_Information provided_.
((

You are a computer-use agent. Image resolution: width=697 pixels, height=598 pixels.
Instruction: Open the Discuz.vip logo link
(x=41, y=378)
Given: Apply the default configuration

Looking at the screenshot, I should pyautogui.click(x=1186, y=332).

))
((

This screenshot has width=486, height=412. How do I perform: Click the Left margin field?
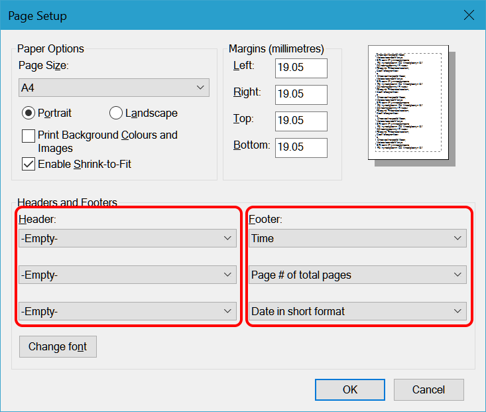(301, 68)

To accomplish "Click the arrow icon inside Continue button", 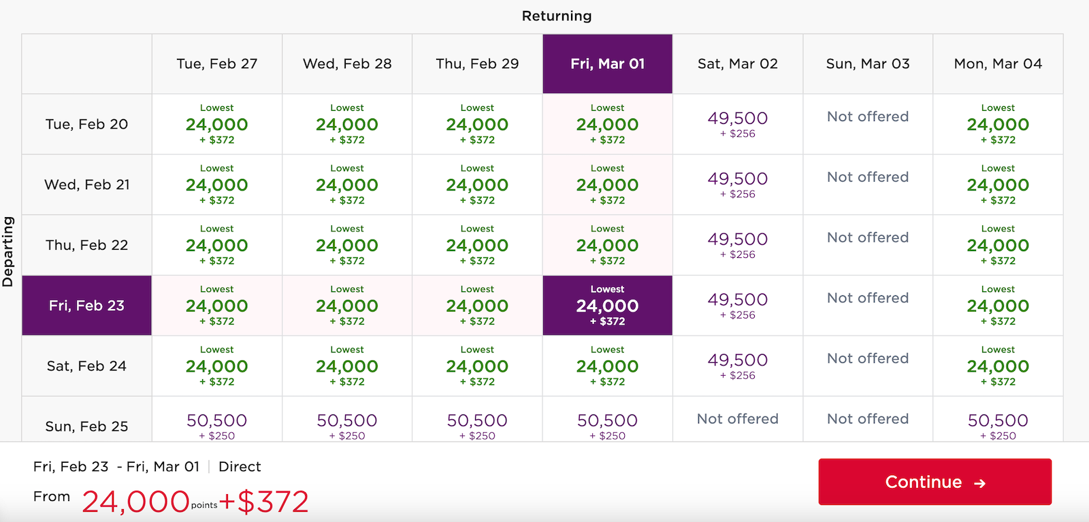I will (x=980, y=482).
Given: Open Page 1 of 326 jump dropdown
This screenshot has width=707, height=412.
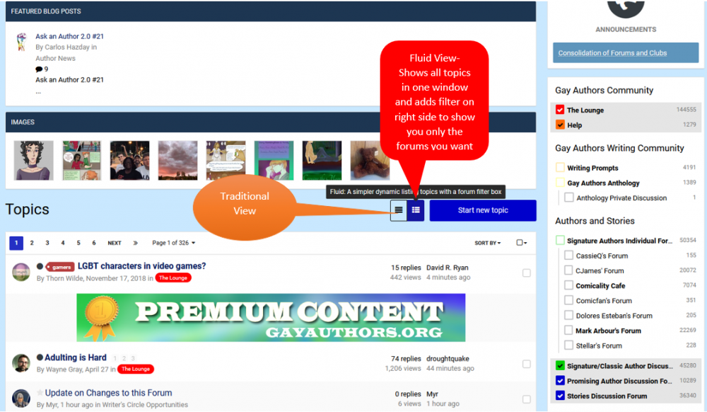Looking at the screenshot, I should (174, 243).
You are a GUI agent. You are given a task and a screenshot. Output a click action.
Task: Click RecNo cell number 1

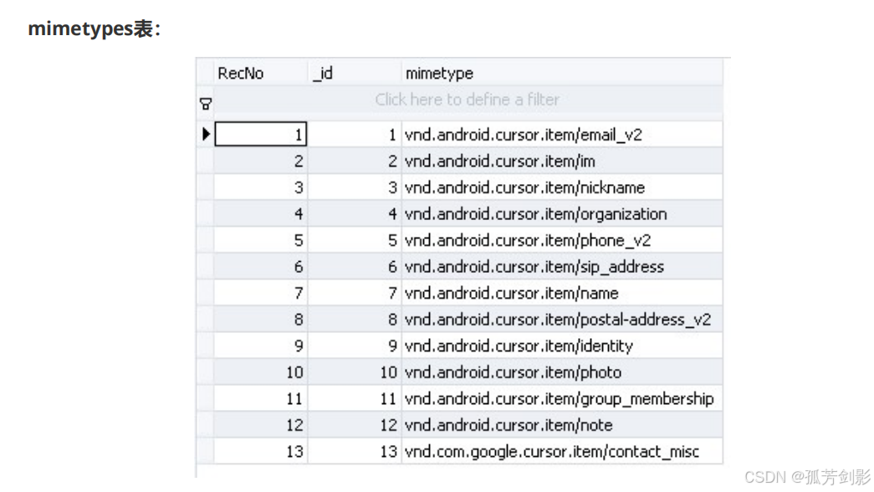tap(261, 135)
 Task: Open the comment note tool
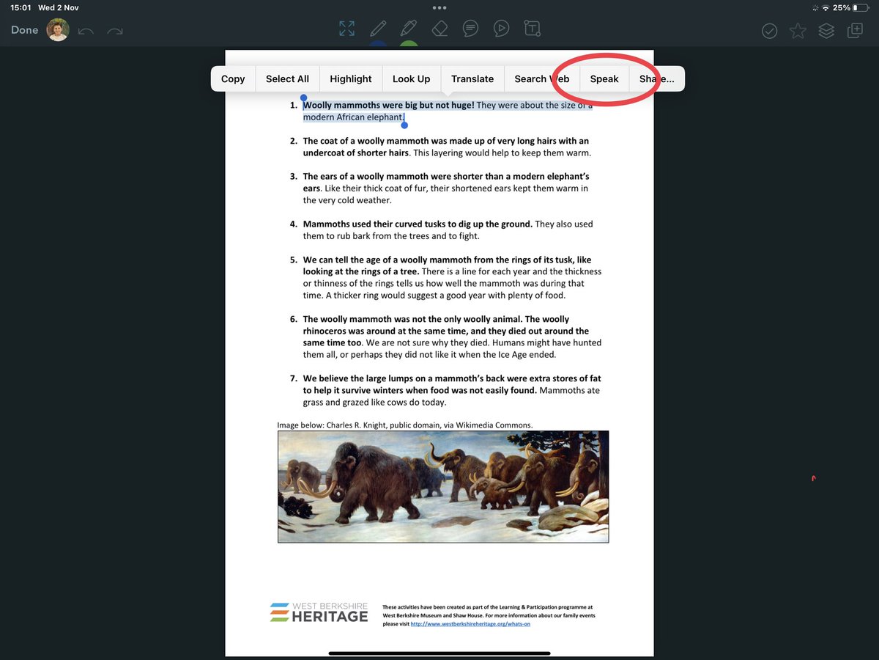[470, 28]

))

_Problem to solve_. The lines to copy are those above that contain the string "agent".

_Response_.
You are a computer-use agent. Image resolution: width=697 pixels, height=598 pixels.
You are a GUI agent. You are given a task and a screenshot. Output a click action.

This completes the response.